▶ _Supplied information_
▬▬▬▬▬▬

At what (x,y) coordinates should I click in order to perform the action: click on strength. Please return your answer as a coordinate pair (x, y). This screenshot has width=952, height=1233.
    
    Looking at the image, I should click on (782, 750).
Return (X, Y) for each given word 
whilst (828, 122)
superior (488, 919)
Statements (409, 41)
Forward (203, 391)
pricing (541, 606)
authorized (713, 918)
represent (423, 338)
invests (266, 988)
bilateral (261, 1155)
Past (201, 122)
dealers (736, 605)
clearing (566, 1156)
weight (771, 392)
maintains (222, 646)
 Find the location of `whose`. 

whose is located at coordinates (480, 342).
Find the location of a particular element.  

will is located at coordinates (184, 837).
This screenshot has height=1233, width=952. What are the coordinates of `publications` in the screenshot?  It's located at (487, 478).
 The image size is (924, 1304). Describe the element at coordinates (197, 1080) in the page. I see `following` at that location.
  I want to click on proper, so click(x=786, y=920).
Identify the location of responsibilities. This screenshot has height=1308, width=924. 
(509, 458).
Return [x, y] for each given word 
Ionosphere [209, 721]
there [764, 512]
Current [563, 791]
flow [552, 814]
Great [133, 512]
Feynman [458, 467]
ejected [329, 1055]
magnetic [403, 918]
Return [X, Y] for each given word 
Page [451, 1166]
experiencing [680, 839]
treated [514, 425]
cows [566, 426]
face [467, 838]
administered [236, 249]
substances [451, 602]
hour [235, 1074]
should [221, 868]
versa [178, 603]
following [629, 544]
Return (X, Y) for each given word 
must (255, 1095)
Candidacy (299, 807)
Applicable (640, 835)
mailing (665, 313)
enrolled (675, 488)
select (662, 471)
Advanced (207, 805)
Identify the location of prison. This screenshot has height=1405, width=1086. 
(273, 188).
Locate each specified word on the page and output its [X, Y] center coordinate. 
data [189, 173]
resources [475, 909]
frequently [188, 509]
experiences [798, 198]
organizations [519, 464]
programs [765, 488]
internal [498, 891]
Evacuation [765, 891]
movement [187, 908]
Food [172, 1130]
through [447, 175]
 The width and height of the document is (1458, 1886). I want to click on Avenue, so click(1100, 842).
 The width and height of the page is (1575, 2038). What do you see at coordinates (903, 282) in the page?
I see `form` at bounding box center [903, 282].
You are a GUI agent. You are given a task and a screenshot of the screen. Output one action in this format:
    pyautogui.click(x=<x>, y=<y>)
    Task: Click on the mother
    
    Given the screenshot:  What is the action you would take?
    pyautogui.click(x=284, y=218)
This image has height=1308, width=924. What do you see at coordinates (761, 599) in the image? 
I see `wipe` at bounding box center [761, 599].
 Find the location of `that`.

▬▬▬▬▬▬

▶ _Task brief_
Copy out the records verbatim, starting with the line that contains "resources [475, 909]" and going on through the line that contains "Food [172, 1130]", including both of those lines.

▶ _Expected answer_
resources [475, 909]
frequently [188, 509]
experiences [798, 198]
organizations [519, 464]
programs [765, 488]
internal [498, 891]
Evacuation [765, 891]
movement [187, 908]
Food [172, 1130]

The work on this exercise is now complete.